On April 19, Anna pitched the eighth inning in a 16–1 loss to the Tampa Bay Rays, giving up two runs on three hits. The next day, he drew a game-winning bases-loaded walk in the 12th inning against Rays' pitcher C. J. Riefenhauser.

Anna was designated for assignment by the Yankees on July 3, 2014.

===Pittsburgh Pirates===
Anna was claimed off waivers by the Pittsburgh Pirates on July 5, 2014, and was assigned to the Triple-A Indianapolis Indians. He was designated for assignment on August 3 when Jayson Nix was signed by the Pirates. He was outrighted to Triple-A Indianapolis and finished the year with a .235/.398/.338 slash line with the team.

===St. Louis Cardinals===
Anna signed a major league contract with the St. Louis Cardinals on November 11, 2014. Anna spent most of the 2015 season with the Cardinals Triple-A affiliate, the Memphis Redbirds, but did appear in one at-bat for the Cardinals in an April 23 game against the Washington Nationals. In 125 games for Memphis, Anna slashed .272/.382/.355 with 3 home runs and 44 RBI. Anna returned to Memphis in 2016, slashing .266/.344/.341 with 2 home runs and 39 RBI in 106 games for the team. On September 4, 2016, Anna was designated for assignment by the Cardinals. He was released by the organization on September 7.

===Kansas City Royals===
Anna signed a minor league contract with the Kansas City Royals organization on January 21, 2017. He was assigned to the Triple-A Omaha Storm Chasers, where he batted .285/.364/.376 with 5 home runs and 33 RBI in 114 games. He elected free agency on November 6, 2017.

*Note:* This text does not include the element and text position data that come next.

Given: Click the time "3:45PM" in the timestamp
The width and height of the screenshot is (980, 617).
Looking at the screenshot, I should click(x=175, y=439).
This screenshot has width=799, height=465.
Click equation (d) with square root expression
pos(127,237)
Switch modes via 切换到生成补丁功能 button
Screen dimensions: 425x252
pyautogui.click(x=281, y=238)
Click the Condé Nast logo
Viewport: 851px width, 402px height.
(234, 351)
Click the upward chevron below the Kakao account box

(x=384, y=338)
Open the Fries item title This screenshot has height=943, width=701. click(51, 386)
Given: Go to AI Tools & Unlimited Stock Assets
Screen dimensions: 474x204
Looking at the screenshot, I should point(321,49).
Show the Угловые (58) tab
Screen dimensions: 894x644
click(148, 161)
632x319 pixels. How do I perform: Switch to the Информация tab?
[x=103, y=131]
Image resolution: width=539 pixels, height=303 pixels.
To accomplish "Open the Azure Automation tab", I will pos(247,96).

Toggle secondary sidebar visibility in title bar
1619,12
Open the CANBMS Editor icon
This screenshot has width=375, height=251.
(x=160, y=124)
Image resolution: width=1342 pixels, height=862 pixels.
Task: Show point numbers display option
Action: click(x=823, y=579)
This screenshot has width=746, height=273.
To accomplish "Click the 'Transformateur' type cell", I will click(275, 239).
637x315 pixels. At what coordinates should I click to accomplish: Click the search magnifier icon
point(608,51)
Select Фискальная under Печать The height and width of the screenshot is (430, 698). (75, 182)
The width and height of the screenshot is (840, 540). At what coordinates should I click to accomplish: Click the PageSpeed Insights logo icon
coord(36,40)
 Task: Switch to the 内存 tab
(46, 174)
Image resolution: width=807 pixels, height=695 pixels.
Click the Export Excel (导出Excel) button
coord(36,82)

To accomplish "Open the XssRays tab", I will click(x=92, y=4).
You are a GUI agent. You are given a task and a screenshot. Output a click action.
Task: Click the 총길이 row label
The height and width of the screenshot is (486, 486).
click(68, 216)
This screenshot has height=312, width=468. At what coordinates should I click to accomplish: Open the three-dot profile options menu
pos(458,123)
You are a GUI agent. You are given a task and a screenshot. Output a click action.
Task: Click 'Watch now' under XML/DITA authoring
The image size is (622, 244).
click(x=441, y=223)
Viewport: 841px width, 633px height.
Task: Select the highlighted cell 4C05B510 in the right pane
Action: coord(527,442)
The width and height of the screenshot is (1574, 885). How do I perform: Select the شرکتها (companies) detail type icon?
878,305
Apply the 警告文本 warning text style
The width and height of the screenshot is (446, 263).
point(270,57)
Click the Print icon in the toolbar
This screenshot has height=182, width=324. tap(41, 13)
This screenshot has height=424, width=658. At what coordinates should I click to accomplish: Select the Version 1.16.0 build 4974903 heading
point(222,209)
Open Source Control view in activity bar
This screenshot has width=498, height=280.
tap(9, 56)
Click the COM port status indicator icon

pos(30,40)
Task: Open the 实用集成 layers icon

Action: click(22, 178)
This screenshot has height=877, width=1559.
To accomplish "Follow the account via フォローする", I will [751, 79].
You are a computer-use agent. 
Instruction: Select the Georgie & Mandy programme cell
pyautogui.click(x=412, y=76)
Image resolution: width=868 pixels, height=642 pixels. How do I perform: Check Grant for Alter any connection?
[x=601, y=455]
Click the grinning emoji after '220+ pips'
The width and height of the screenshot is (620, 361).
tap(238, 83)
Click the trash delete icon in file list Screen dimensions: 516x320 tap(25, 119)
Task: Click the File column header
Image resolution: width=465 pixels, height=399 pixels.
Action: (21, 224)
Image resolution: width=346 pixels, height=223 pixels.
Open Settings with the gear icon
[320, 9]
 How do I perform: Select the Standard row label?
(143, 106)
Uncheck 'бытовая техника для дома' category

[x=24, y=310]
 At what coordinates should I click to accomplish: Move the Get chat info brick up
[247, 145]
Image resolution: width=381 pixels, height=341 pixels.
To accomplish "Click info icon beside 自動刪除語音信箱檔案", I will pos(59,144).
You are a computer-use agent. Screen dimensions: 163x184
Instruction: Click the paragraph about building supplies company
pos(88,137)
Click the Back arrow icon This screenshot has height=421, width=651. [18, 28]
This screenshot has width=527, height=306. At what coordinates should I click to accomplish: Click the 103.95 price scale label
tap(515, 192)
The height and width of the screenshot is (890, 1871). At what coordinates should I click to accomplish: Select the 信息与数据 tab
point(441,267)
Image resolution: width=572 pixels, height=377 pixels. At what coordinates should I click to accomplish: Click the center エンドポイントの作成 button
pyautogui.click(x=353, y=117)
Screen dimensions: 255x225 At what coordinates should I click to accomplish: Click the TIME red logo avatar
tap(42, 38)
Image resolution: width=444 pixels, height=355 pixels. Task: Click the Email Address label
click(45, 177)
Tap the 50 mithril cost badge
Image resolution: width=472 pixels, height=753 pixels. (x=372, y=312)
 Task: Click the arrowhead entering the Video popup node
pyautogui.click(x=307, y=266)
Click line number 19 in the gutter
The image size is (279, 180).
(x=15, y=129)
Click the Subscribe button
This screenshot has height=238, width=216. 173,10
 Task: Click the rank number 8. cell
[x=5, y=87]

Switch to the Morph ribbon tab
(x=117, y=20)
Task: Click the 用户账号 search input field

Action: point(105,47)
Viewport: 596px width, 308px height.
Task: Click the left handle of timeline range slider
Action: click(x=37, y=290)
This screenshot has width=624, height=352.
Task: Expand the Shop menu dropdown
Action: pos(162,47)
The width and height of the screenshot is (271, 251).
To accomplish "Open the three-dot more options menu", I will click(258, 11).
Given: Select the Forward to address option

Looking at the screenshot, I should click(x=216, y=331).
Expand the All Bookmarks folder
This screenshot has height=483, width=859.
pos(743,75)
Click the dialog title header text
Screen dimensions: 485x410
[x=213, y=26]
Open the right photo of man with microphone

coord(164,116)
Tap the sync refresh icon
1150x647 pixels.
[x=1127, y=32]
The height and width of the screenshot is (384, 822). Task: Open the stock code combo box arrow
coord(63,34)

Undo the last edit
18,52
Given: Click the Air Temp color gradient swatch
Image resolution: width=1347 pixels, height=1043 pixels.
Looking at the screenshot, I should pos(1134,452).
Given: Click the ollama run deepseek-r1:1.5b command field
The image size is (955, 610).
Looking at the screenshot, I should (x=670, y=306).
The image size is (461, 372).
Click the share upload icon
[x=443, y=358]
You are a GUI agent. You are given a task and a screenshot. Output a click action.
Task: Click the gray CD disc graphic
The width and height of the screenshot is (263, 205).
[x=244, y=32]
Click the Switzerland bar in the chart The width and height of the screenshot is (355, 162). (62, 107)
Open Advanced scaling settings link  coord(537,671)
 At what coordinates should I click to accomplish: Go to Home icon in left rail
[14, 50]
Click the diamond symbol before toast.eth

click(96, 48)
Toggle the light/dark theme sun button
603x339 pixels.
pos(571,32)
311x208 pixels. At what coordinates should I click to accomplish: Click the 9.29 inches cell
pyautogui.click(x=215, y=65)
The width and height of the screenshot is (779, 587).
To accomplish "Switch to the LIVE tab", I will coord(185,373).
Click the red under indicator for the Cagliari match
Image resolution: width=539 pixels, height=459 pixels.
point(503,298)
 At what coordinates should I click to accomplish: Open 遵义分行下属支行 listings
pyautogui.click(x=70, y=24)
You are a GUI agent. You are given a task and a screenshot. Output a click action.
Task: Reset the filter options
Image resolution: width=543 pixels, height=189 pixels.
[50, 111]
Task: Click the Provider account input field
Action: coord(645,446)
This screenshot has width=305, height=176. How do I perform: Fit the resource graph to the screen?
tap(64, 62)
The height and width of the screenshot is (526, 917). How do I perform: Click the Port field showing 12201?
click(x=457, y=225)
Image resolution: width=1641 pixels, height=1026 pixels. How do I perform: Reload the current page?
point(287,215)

===Philadelphia Phillies===
On January 24, 2018, Anna signed a minor league contract with the Chicago White Sox organization. On March 28, Anna was traded to the Philadelphia Phillies organization and was assigned to the Triple-A Lehigh Valley IronPigs. In 122 games for Lehigh Valley, Anna posted a .271/.367/.341 slash line with one home run and 34 RBI. He elected free agency following the season on November 2.

===Minnesota Twins===
On December 11, 2018, Anna signed a minor league contract with the Minnesota Twins organization. On February 18, 2019, Anna announced his retirement from professional baseball.